Secretário-geral da Aliança Atlântica considera “inaceitável” a entrada de um avião russo no espaço aéreo turco. E diz que Moscovo está a enviar mais tropas para o terreno e a reforçar a sua presença naval na Síria

A NATO recusou esta terça-feira o argumento apresentado pela Rússia, que disse que a entrada, no último sábado, de um dos seus aviões no espaço aéreo turco - junto à fronteira com a Síria - ficou a dever-se a um lapso, devido ao mau tempo. Na visão da Aliança Atlântica, a atuação da força aérea às ordens de Moscovo revela-se “extremamente perigosa” e “inaceitável.”

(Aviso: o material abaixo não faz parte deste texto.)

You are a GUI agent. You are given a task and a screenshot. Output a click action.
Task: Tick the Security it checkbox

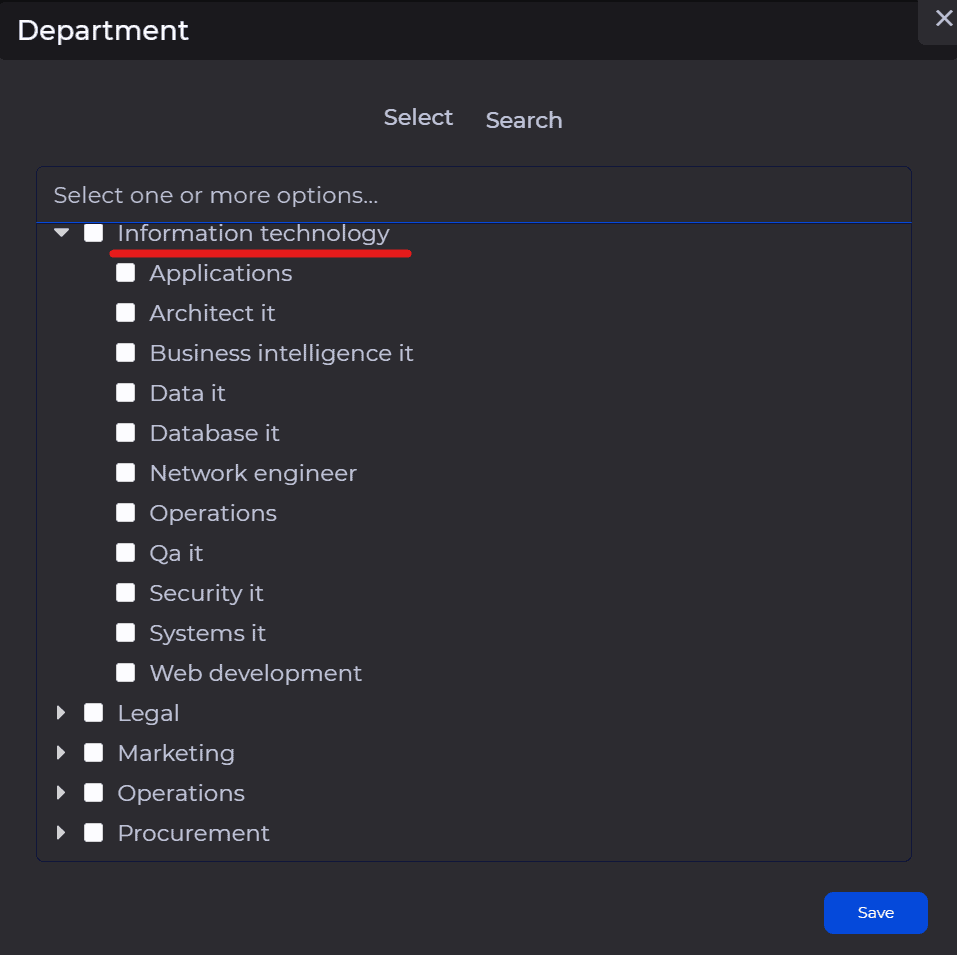[x=126, y=593]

“Não vou especular os motivos, mas não parece ter sido um acidente a violação do espaço aéreo turco por parte da Rússia. As incursões junto à fronteira com a Síria duraram muito tempo”, afirmou Jens Stoltenberg, secretário-geral da NATO, citado pela Reuters.

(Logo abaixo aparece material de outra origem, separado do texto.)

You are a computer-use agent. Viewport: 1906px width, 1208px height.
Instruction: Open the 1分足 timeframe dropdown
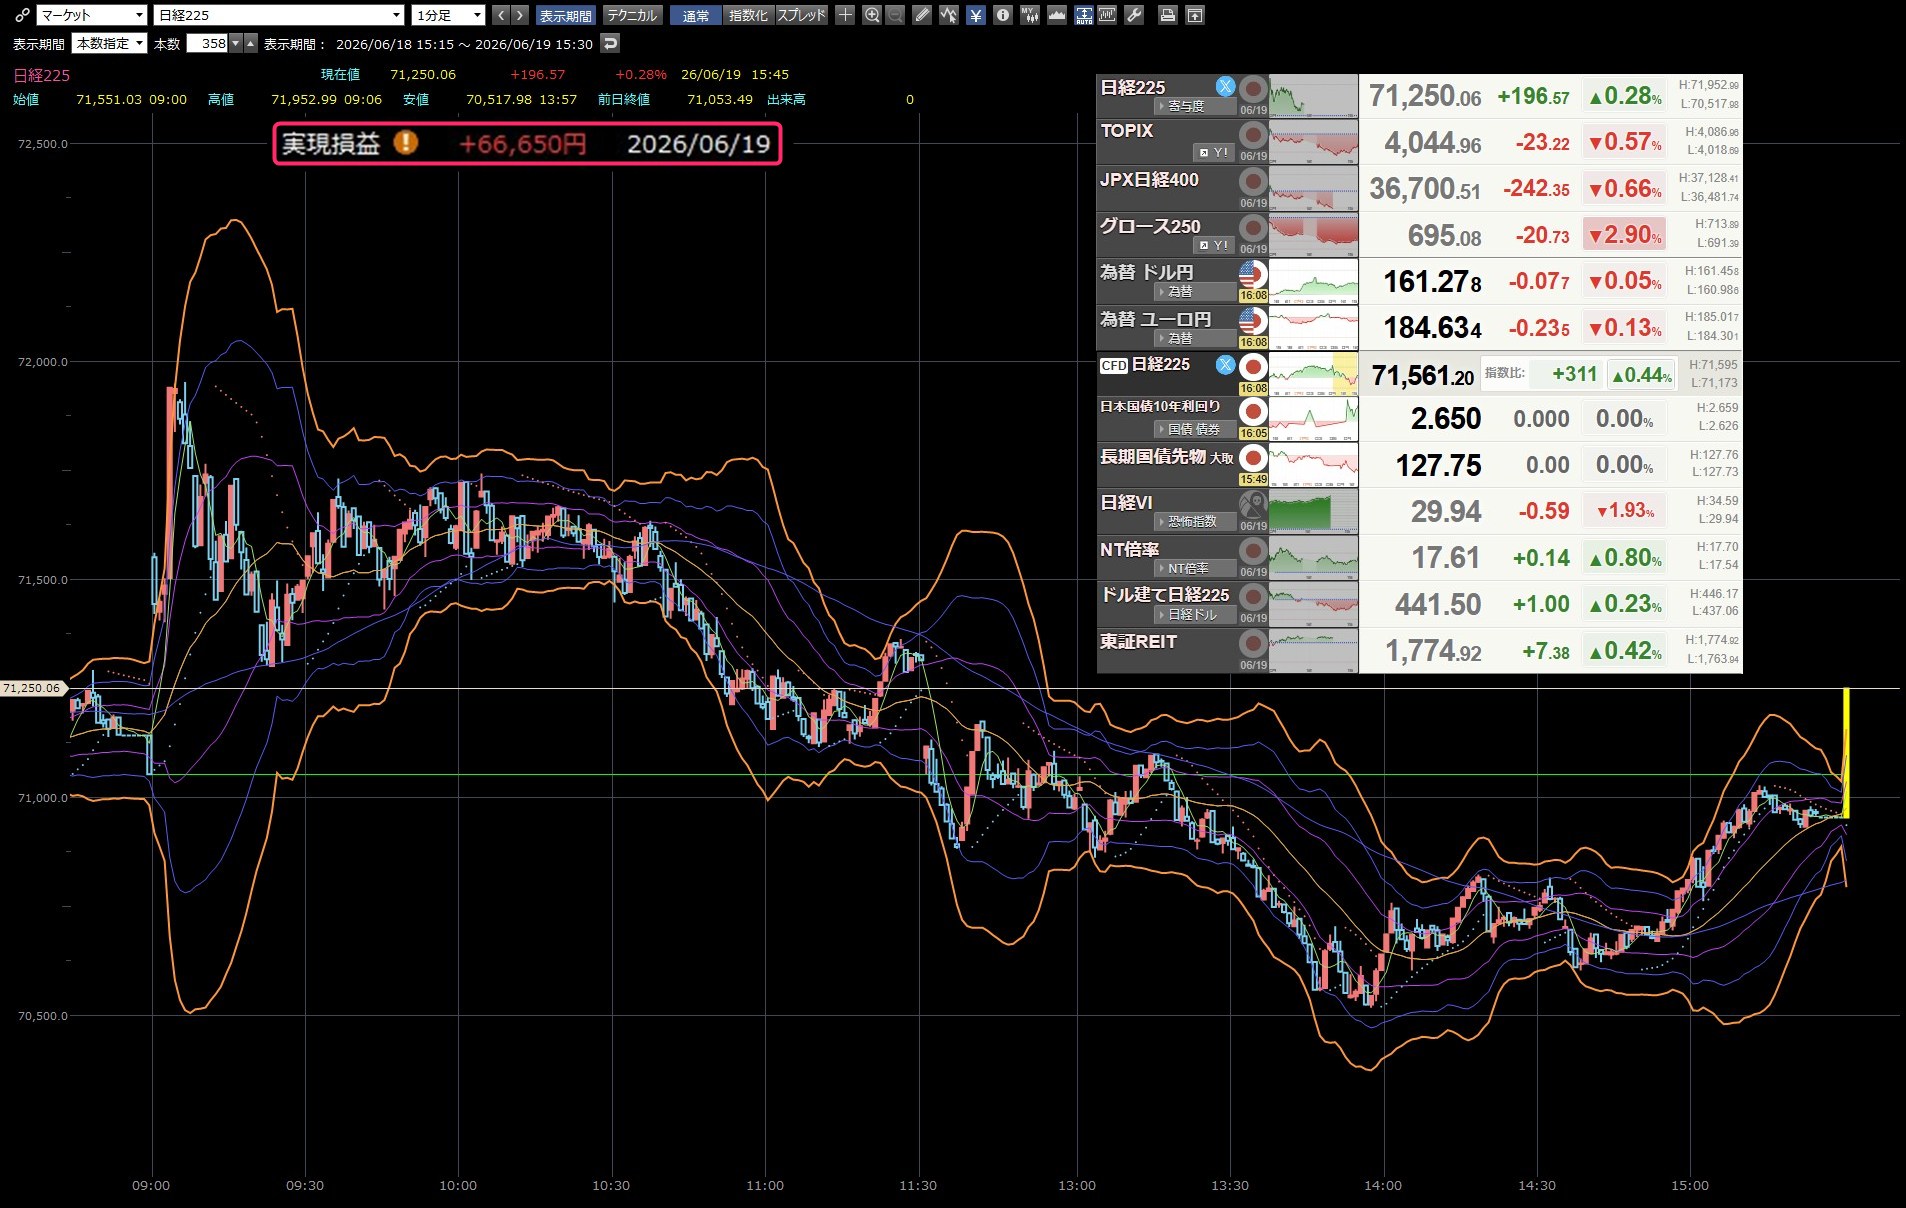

Segundo o responsável pela organização de defesa, prova disso é o facto de o governo russo estar a enviar mais tropas para o terreno, assim como reforçar a sua presença naval junto à Síria. “Posso confirmar que temos assistido a um aumento do número de elementos das forças russas na Síria: força aérea mas também tropas no terreno, que atuam em ligação com a sua base aérea no local, e também mais presença a nível naval”, acrescentou Stoltenberg.

Moscovo garante que situação durou instantes

O embaixador turco na Rússia já apresentou um protesto formal ao ministro russo dos Negócios Estrangeiros, Sergei Lavrov, e o Presidente turco defendeu que um ataque na Turquia significa “um ataque na NATO” e que os ataques russos na Síria são inaceitáveis.

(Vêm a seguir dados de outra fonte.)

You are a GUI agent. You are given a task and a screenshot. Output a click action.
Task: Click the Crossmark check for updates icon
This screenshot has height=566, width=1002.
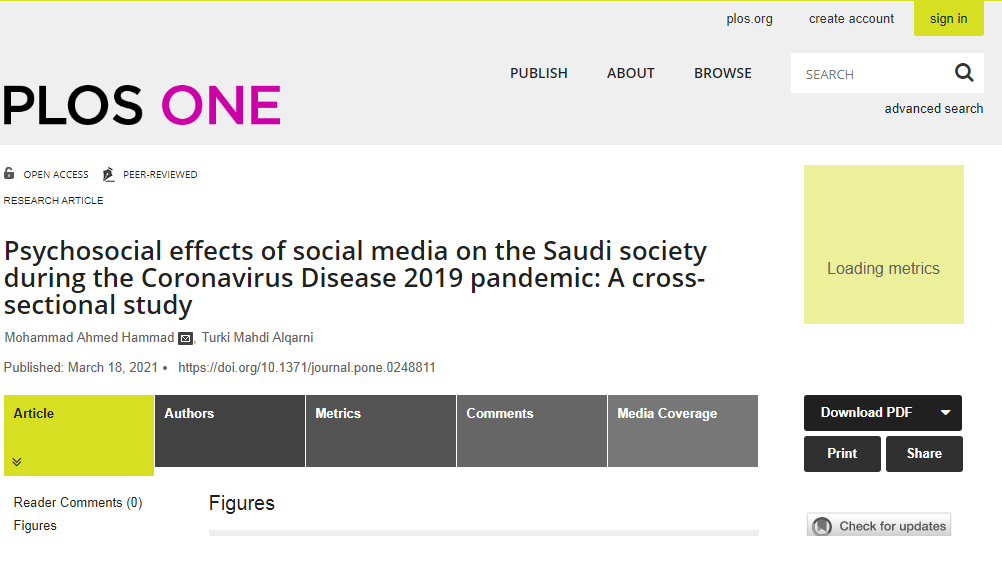tap(822, 526)
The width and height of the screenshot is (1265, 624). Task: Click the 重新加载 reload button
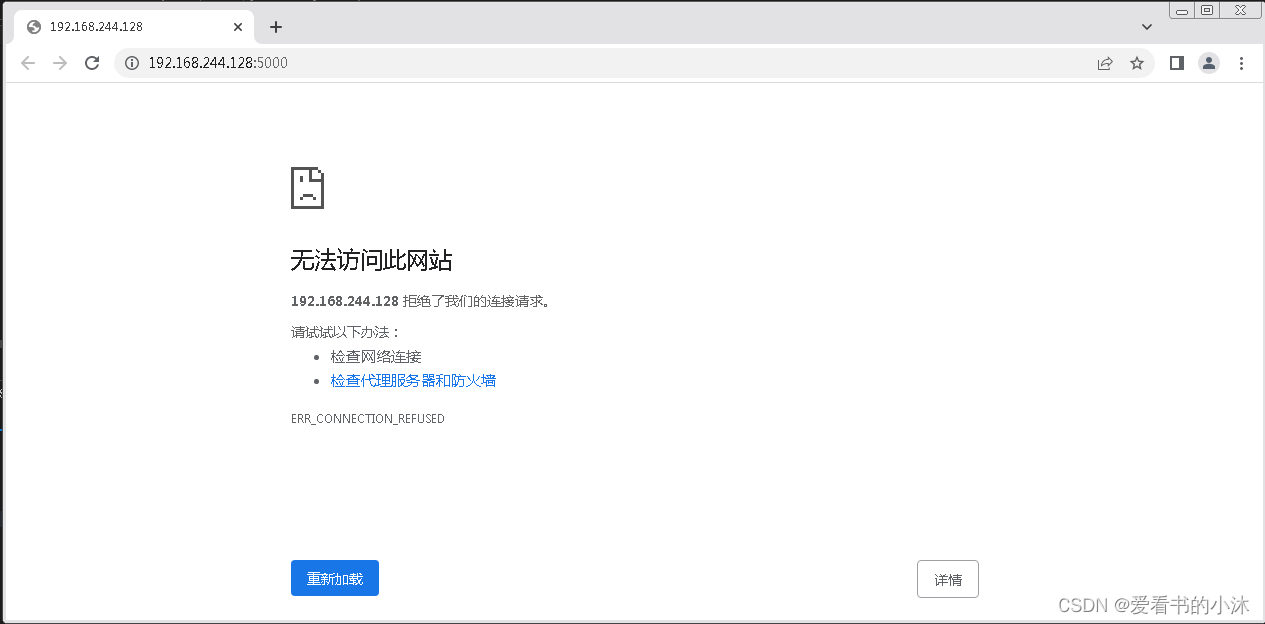(334, 578)
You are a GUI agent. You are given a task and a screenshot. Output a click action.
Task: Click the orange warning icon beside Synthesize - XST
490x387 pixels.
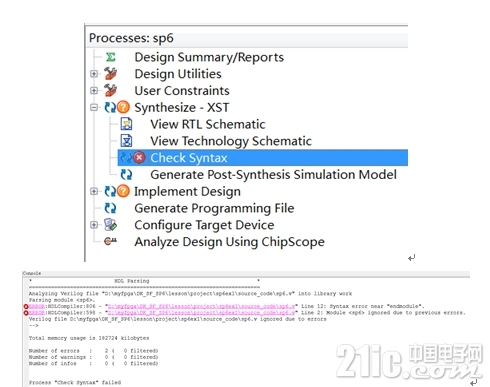pyautogui.click(x=123, y=107)
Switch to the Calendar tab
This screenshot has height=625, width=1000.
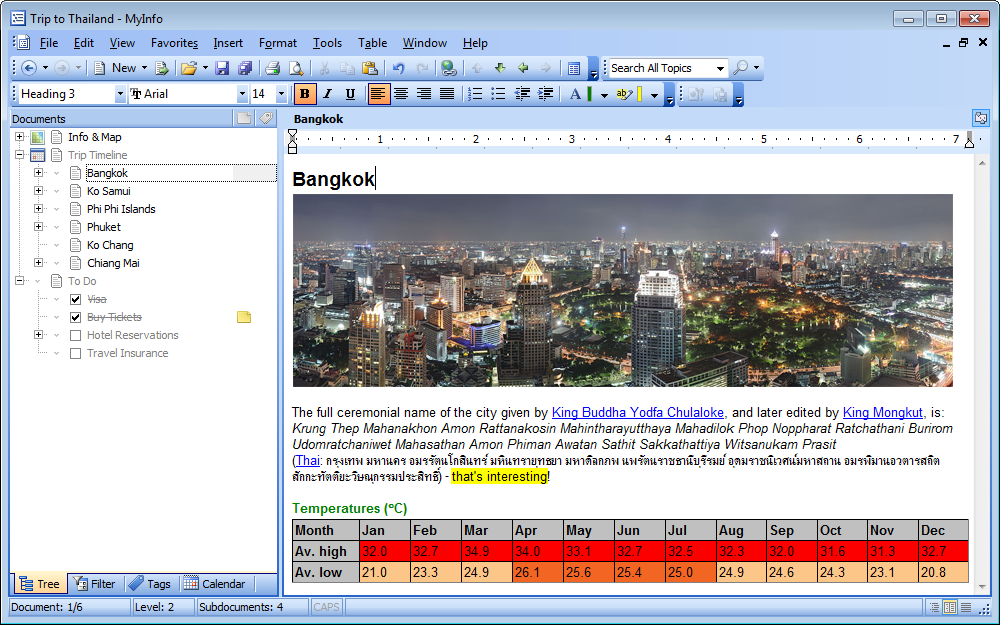[214, 584]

O ministro da Defesa russo assegurou que a violação do espaço aéreo turco verificou-se por segundos e ocorreu devido a um erro por parte de um aparelho russo, na sequência das más condições climatéricas.

Se Moscovo continua a garantir que os bombardeamentos aéreos na Síria visam destruir o autoproclamado Estado Islâmico (Daesh), o Ocidente receia que os mesmos tenham como alvo rebeldes que não apoiam o Presidente sírio Bashar al-Assad, um aliado da Rússia

Desde março de 2011, mais de 250 mil pessoas morreram devido ao conflito na Síria.